Copy out the lines of the records below, and only those lines, from the one with "[The Google Play Store] (119, 2512)" through the one with "Polling trigger (61, 1151)", exactly as they appear.

---------- SUPPLIED RECORDS ----------

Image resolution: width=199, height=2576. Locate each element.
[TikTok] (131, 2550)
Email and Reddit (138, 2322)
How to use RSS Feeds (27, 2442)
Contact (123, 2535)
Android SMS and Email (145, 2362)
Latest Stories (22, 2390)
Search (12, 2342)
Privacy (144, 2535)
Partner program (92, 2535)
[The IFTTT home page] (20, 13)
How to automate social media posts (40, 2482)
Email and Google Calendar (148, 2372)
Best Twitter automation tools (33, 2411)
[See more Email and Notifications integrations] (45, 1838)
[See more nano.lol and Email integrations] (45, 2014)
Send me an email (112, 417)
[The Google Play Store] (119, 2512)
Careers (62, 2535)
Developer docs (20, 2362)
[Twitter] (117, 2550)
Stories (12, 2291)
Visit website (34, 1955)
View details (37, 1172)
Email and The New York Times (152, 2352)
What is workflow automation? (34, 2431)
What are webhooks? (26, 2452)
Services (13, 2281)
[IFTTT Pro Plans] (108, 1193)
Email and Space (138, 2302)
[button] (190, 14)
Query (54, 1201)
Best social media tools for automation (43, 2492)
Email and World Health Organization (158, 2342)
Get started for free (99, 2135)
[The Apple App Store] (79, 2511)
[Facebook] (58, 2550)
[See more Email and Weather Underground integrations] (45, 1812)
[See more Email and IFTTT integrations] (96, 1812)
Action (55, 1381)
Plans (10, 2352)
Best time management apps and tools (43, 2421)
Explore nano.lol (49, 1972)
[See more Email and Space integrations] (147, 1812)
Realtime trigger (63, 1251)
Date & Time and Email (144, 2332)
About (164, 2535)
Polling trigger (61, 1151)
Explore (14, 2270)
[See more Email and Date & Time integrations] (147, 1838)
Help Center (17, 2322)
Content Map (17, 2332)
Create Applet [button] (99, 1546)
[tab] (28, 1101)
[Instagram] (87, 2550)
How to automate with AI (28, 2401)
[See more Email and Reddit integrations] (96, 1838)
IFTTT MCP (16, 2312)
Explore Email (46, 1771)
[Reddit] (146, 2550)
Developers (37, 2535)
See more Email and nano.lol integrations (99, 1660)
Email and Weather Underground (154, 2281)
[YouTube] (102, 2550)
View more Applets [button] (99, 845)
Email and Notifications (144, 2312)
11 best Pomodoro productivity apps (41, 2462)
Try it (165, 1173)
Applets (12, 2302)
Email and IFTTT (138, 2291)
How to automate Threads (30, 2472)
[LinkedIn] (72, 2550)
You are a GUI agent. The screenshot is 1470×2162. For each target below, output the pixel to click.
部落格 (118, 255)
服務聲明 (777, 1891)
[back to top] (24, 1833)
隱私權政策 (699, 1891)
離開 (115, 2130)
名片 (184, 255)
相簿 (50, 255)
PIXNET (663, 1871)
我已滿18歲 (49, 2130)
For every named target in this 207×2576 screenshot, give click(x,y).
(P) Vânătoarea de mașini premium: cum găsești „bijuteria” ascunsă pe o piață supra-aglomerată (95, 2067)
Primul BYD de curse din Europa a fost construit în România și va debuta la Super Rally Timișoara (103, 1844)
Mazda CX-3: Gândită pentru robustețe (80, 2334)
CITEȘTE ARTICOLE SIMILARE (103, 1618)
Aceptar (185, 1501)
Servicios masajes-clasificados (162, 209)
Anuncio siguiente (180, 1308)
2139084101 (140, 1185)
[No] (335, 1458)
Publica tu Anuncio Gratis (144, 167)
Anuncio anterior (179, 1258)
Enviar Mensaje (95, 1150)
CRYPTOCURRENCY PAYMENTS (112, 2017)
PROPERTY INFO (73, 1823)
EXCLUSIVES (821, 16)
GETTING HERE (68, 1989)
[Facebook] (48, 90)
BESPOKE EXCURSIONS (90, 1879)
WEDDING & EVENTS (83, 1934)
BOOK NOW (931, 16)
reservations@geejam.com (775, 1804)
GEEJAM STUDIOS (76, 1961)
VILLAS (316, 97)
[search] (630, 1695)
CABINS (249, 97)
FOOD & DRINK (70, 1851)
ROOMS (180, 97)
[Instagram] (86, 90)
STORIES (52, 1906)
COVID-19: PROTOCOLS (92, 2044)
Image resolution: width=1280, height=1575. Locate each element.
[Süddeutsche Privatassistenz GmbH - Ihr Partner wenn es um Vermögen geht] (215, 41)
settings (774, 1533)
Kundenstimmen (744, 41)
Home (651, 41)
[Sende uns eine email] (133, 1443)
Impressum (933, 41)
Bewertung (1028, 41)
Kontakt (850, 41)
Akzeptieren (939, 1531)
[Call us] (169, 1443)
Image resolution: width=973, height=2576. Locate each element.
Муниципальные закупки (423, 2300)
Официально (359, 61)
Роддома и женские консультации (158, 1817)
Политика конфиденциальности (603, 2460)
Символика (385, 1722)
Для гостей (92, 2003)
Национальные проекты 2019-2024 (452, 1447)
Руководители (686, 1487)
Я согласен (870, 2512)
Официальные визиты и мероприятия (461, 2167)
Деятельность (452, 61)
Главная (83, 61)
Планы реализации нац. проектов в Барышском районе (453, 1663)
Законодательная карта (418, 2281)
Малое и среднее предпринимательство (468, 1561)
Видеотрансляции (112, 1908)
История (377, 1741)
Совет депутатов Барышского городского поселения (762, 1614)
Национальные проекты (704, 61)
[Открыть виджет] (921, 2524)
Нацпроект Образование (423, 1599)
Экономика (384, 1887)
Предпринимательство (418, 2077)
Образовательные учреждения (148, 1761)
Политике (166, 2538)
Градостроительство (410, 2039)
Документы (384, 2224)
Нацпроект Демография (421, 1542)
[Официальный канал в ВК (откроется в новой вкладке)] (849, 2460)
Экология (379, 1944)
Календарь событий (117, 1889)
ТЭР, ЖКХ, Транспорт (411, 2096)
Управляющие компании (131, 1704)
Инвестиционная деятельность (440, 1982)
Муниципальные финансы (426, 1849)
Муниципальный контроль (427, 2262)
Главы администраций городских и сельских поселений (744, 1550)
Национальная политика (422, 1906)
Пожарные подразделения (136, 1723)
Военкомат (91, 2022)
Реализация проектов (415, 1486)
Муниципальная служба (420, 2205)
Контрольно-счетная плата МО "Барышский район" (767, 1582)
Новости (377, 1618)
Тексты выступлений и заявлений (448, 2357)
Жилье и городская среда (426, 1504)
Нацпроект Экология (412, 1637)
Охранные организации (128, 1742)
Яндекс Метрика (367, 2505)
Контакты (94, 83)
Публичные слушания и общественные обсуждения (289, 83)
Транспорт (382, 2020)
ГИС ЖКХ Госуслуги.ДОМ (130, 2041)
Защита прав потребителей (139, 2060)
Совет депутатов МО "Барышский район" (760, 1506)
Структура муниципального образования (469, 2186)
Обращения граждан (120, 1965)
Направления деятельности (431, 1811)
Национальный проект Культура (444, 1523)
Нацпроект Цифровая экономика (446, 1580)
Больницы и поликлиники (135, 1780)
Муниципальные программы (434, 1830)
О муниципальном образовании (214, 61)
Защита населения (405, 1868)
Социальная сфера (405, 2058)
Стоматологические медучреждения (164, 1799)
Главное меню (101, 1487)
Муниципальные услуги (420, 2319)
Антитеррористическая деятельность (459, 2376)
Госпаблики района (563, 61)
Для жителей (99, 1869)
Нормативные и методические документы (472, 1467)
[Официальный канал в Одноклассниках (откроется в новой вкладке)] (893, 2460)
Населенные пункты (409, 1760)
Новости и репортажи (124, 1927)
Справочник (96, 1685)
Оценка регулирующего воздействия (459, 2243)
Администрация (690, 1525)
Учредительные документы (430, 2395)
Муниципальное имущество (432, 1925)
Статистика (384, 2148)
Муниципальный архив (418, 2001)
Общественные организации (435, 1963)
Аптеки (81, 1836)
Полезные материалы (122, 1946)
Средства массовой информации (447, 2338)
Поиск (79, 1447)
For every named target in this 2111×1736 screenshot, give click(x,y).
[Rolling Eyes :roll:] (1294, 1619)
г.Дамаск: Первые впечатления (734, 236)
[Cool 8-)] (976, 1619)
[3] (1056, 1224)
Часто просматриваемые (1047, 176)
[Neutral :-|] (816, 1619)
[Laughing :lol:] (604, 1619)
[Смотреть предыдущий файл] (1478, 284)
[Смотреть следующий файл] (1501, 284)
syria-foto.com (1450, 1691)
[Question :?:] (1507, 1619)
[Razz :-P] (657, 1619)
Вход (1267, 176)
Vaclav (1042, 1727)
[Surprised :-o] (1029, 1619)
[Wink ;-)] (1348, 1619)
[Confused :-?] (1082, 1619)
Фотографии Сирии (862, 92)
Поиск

----------

TASK RESULT =
[The Google Play Store] (119, 2512)
Careers (62, 2535)
Developer docs (20, 2362)
[Twitter] (117, 2550)
Stories (12, 2291)
Visit website (34, 1955)
View details (37, 1172)
Email and The New York Times (152, 2352)
What is workflow automation? (34, 2431)
What are webhooks? (26, 2452)
Services (13, 2281)
[IFTTT Pro Plans] (108, 1193)
Email and Space (138, 2302)
[button] (190, 14)
Query (54, 1201)
Best social media tools for automation (43, 2492)
Email and World Health Organization (158, 2342)
Get started for free (99, 2135)
[The Apple App Store] (79, 2511)
[Facebook] (58, 2550)
[See more Email and Weather Underground integrations] (45, 1812)
[See more Email and IFTTT integrations] (96, 1812)
Action (55, 1381)
Plans (10, 2352)
Best time management apps and tools (43, 2421)
Explore nano.lol (49, 1972)
[See more Email and Space integrations] (147, 1812)
Realtime trigger (63, 1251)
Date & Time and Email (144, 2332)
About (164, 2535)
Polling trigger (61, 1151)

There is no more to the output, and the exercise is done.